Remember, counting votes is sick and wrong! What an outrage!

The Jerk said...

If you think that's the concurrence's argument, you need to re-read the concurrence.

You may not like it, but that is the necessary implication of Rehnquist's reasoning. He argued that Art. II gives the legislature the final say in selecting electors, and that the Fla. SC could not infringe on that authority. But Art. V of the Florida constitution provides that acts of the Florida legislature are subject to review by Florida's Supreme Court, which interpreted Florida law to mandate a recount. Therefore the Rehnquist concurrence necessarily implies that Art. II of the Federal Constitution rendered Art. V of the Florida Constitution null and void in this case.

Ann Althouse said...
This comment has been removed by a blog administrator.
Ann Althouse said...

Alpha: How a law professor can say it is demonstrated in articles written by law professors, including my own. For me the key is that the state court was overreaching and taking control over the outcome of a national election. The Supreme Court was right to prevent that arrogation of power.

Garage Mahal said...

For anyone that doesn't think this is a political court, imagine roles reversed, and Scalia et al issuing an emergency order on Dec 9th to stop counting votes (when Gore was up 154 votes) on the ground it would do "irreparable harm" to Gore. Then subsequently hand the election to Gore, on equal protection grounds.
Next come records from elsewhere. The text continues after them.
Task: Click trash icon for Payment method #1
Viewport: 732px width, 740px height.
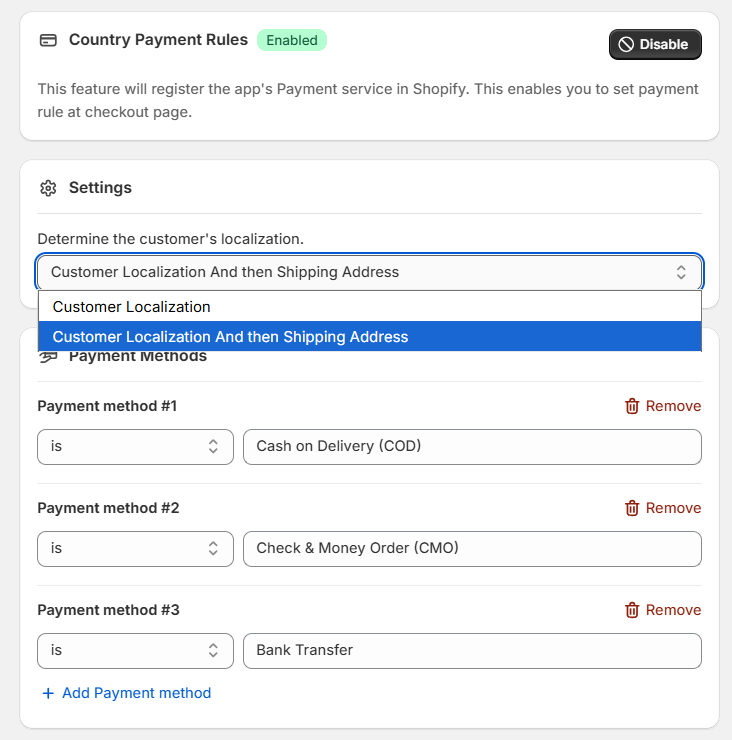Action: pos(632,406)
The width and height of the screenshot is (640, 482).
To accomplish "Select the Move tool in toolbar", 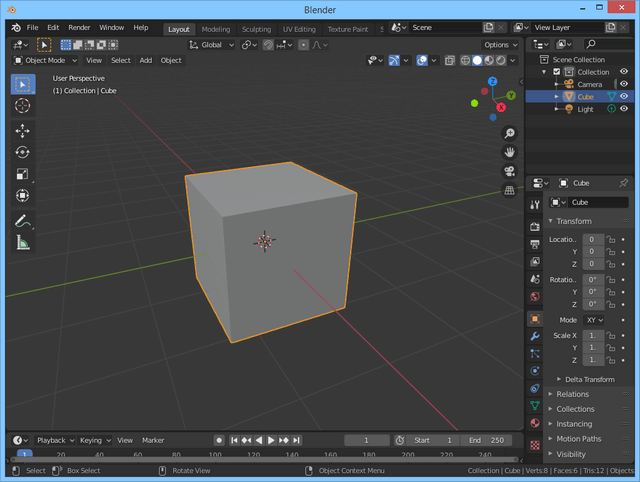I will [22, 131].
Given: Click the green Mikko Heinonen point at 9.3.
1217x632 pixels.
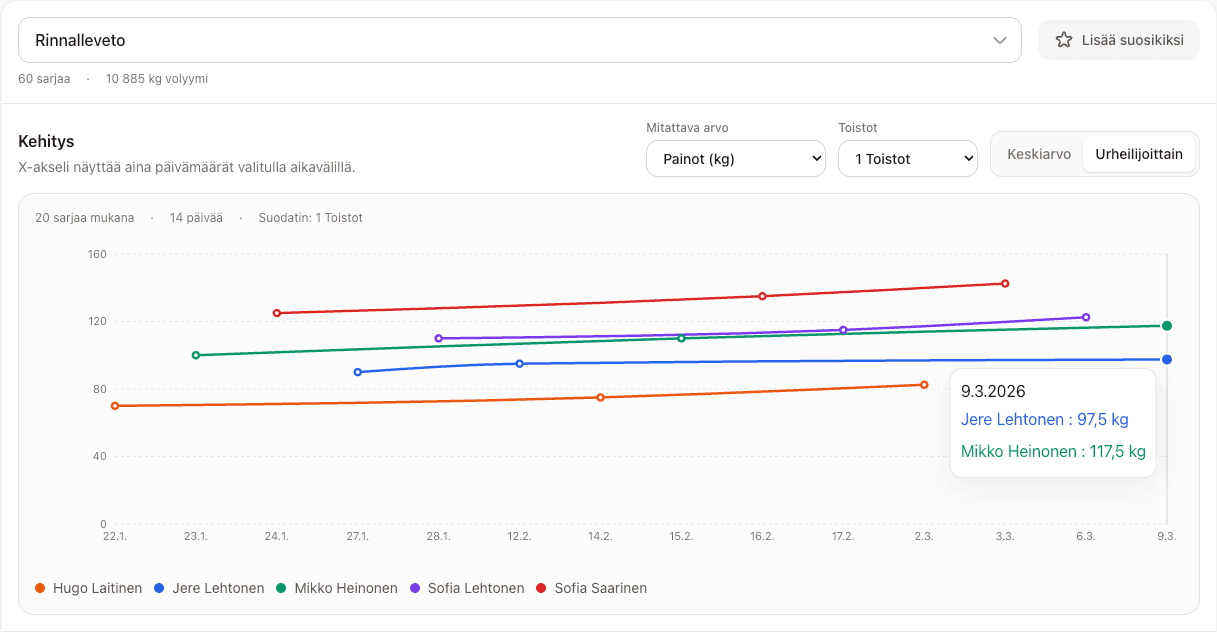Looking at the screenshot, I should 1166,325.
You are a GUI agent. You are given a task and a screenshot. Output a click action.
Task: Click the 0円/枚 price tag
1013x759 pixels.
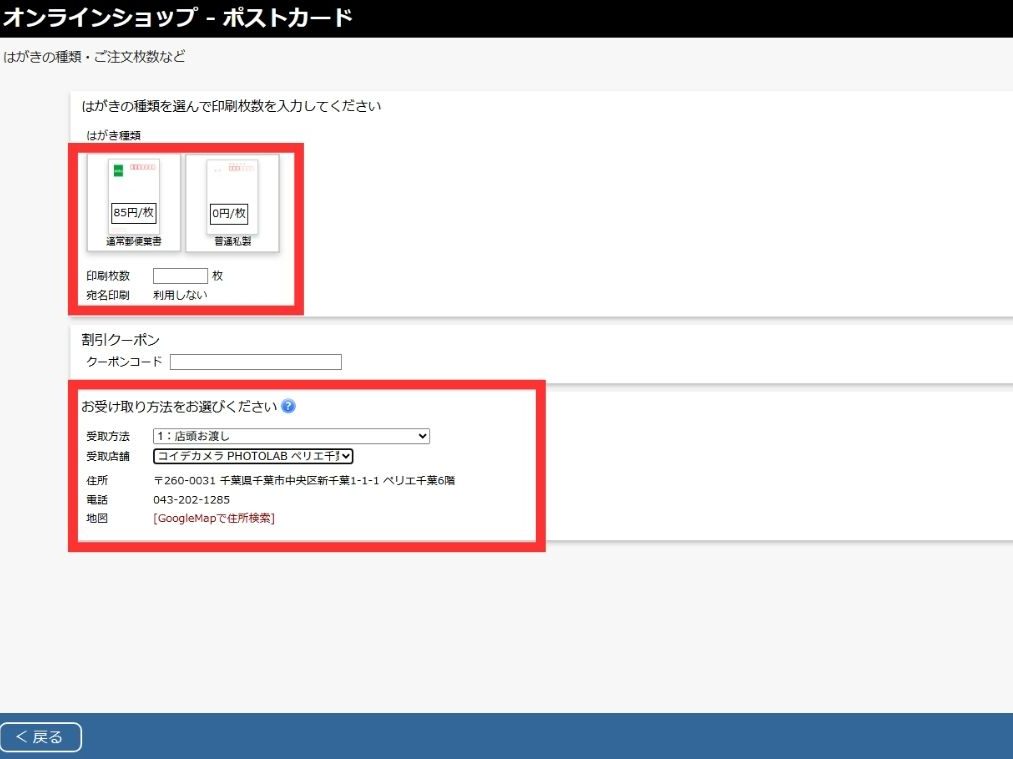point(229,213)
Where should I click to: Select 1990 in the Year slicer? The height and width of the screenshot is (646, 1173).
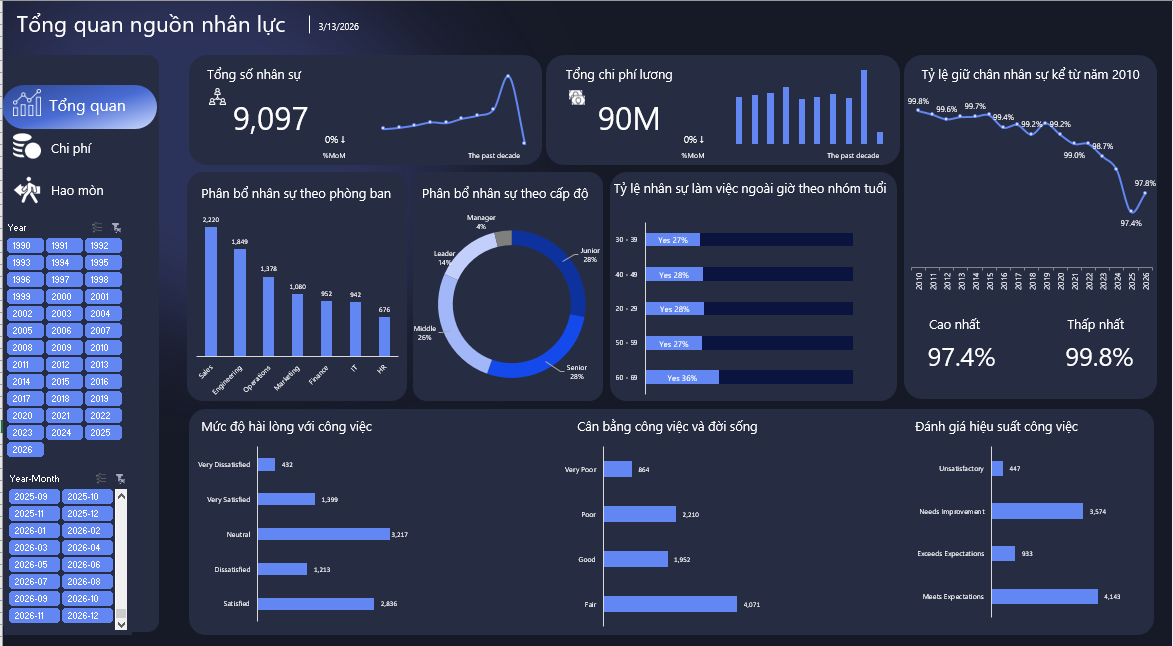[23, 244]
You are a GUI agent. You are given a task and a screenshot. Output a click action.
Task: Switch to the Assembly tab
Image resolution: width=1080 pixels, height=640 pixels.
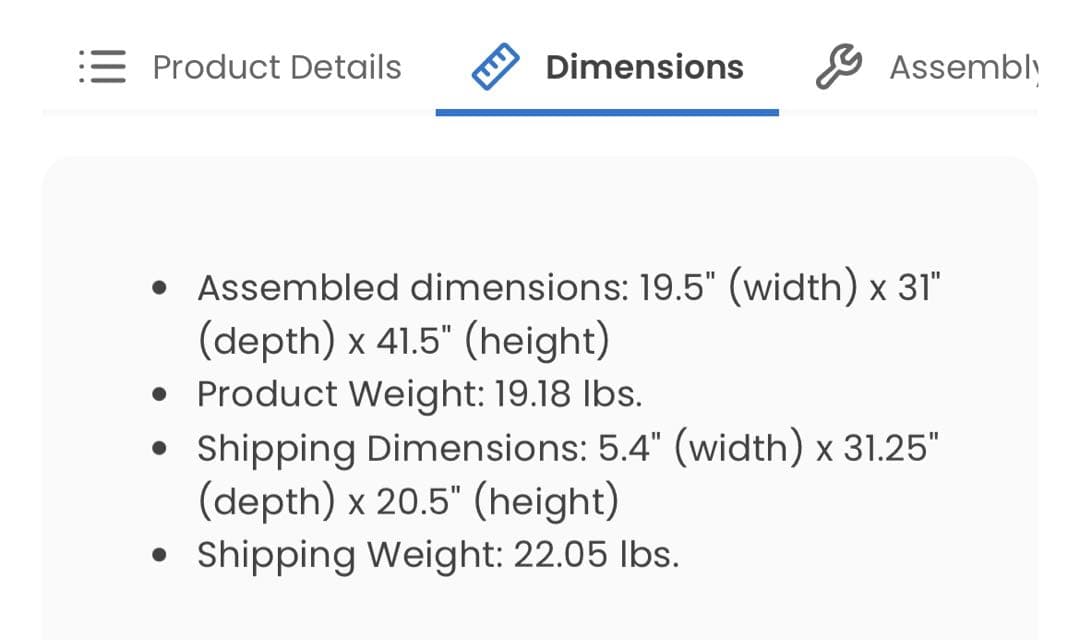(963, 67)
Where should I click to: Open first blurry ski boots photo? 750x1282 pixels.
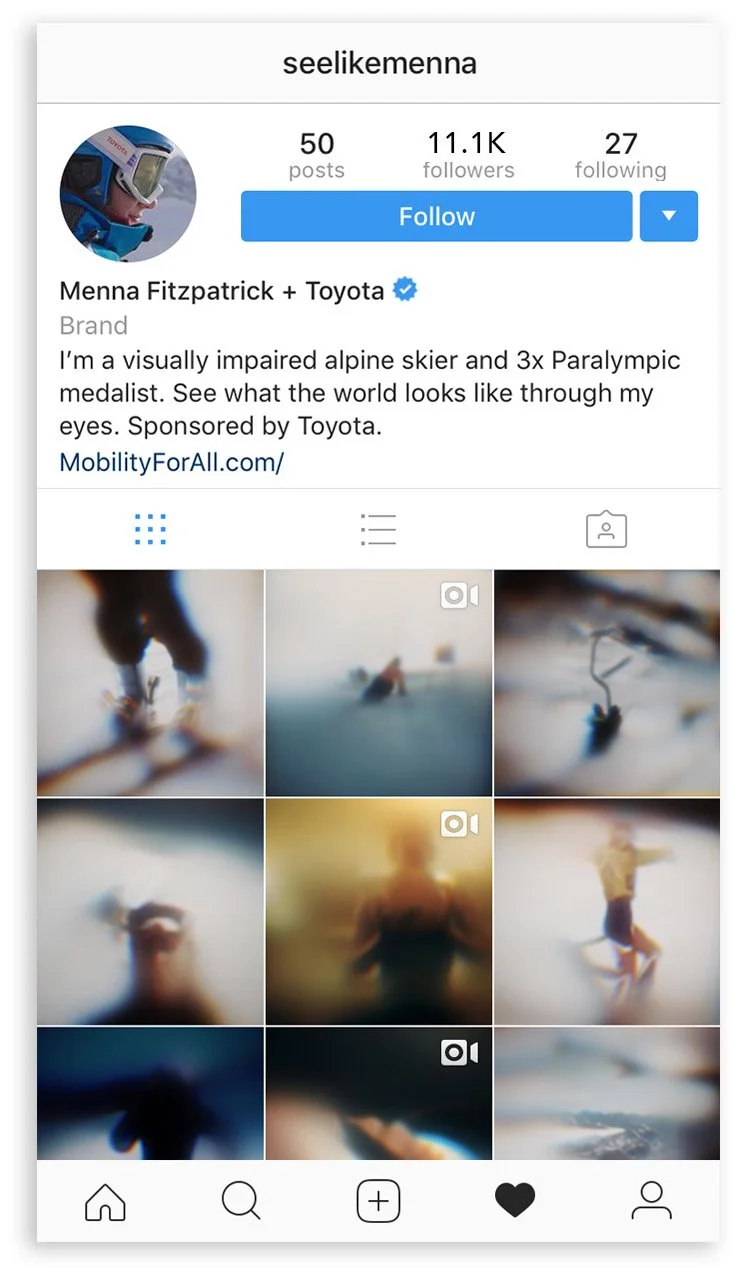150,683
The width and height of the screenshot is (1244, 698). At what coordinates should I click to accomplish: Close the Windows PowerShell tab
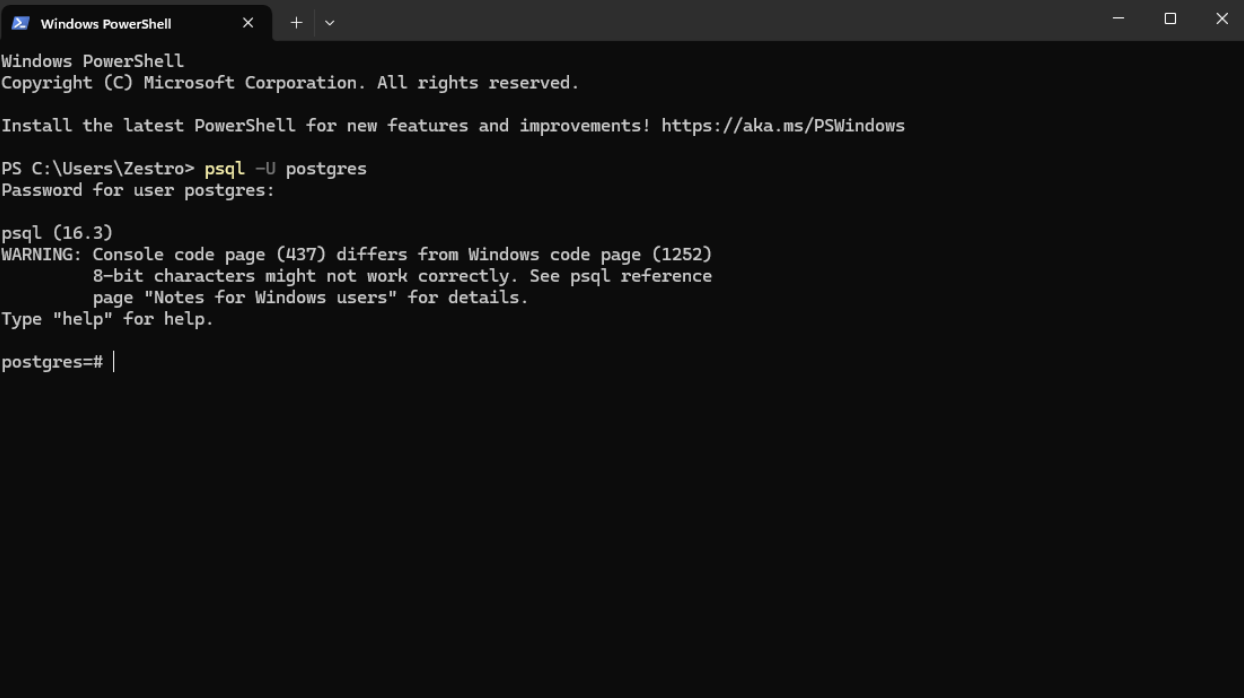coord(248,23)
The precedents they cited were as flabby and weak as Scalia's embarrassing comment that if the recount went on that it would:

"threaten irreparable harm to petitioner [Bush]...by casting a cloud upon what he claims to be the legitimacy of his election." (my emphasis)

If there is a judicial hell, I can think of 5 that already have reservations.

The Jerk said...

For me the key is that the state court was overreaching and taking control over the outcome of a national election. The Supreme Court was right to prevent that arrogation of power.

This wasn't the basis for the SC's opinion. It wasn't even the basis for the incoherent Rehnquist concurrence that Simon likes so much.

panther33 said...

AL said: "The opposite is true. If the entire state had had a vote recount then Gore would have won."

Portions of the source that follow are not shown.